I rappresentanti del Governo hanno ribadito la garanzia dei diritti acquisiti asserendo che i futuri incentivi saranno il più vicino possibile a quelli del 2010 e saranno applicati con grande gradualità, evitando di svilire un settore giudicato tanto importante e che, secondo Legambiente, se sostenuto adeguatamente, potrebbe coprire nel 2020 il 35% dei consumi nazionali. Ma le ipotesti danno per probabile un taglio degli incentivi del 25-30%.
Comunque il Decreto già firmato dal Presidente Napolitano ha fatto protestare le associazioni del settore fotovoltaico e ha addirittura suscitato le reazioni del sistema bancario internazionale che ha segnalato, tramite l'Associazione delle Banche estere in Italia (Aibe), la scarsa affidabilità del legislatore italiano, che ha cambiato le carte in tavola gettando nello sconcerto banche e operatori, già sintonizzati su investimenti dati per acquisiti. Secondo il quotidiano Il Messaggero, la grande incertezza legata agli incentivi alle rinnovabili ha portato al fermo di un comparto da 12-13 miliardi di fatturato e circa 140 mila dipendenti.
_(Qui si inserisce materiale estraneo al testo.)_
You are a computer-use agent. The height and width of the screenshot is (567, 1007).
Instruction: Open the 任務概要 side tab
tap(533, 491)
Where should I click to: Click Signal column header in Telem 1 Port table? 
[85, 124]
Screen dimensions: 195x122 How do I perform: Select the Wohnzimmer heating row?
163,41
Gli incentivi comporterebbero però nel 2011 un onere di 5,7 miliardi in più sul budget energetico degli utenti, 3 miliardi dei quali (22 euro in più sulla bolletta) derivante dalla installazione di 7.000 Megawatt (Mw) complessivi da 140.000 mila impianti fotovoltaici.
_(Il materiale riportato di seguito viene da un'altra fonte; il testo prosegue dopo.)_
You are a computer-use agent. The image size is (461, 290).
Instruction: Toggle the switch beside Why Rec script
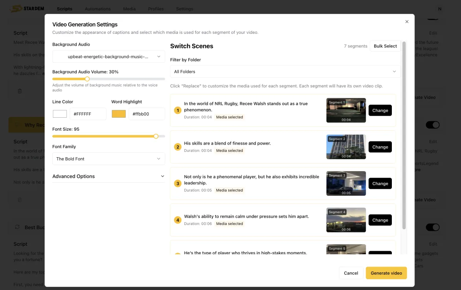(433, 125)
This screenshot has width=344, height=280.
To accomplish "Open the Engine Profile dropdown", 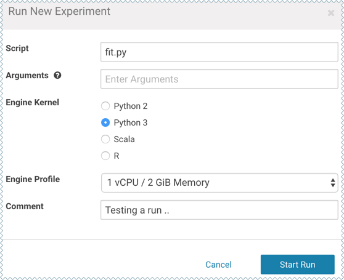I will [x=219, y=183].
GIF (Gruppo Imprese Fotovoltaiche Italiane) aderente a Confindustria ANIE, che associa 144 aziende per un fatturato superiore a 3 miliardi di euro, ha criticato il recente Decreto in tema di rinnovabili in quanto determinerebbe effetti pesantemente negativi, tra cui soprattutto il ricorso alla cassa integrazione per oltre 10.000 lavoratori e il blocco di investimenti per oltre 40 miliardi di euro. Così come GIF, tutte le principali associazioni del settore fotovoltaico avevano chiesto al Presidente della Repubblica di non firmare il Decreto. APER, Asso Energie Future e GIFI si erano rese protagoniste di una lettera aperta al Presidente, in cui venivano sollevati dubbi sulla legittimità costituzionale dell'art. 25, commi 9 e 10, dello schema del decreto legislativo soprattutto per il fatto che anticipa dal 31 dicembre 2013 al 31 maggio 2011 il termine per beneficiare degli incentivi intervenendo su procedimenti amministrativi in molti casi già conclusi, costituendo una legge-provvedimento con efficacia retroattiva. In particolare avevano scritto che lo schema di Decreto Legislativo nel testo adottato dal Consiglio dei Ministri è palesemente illegittimo sotto il profilo costituzionale in quanto viola uno dei principi cardine del nostro ordinamento giuridico che è la certezza del diritto e la tutela dell'affidamento ed è in contrasto altresì con le norme internazionali della Convenzione Europea dei Diritti dell'Uomo. Inoltre è un atto arbitrario del Governo senza l'intesa delle Regioni, sono state violate le prerogative parlamentari e, in particolare, la delega conferita al Governo. In altre parole il governo ha adottato un testo con finalità opposte a quelle fissate dal Legislatore.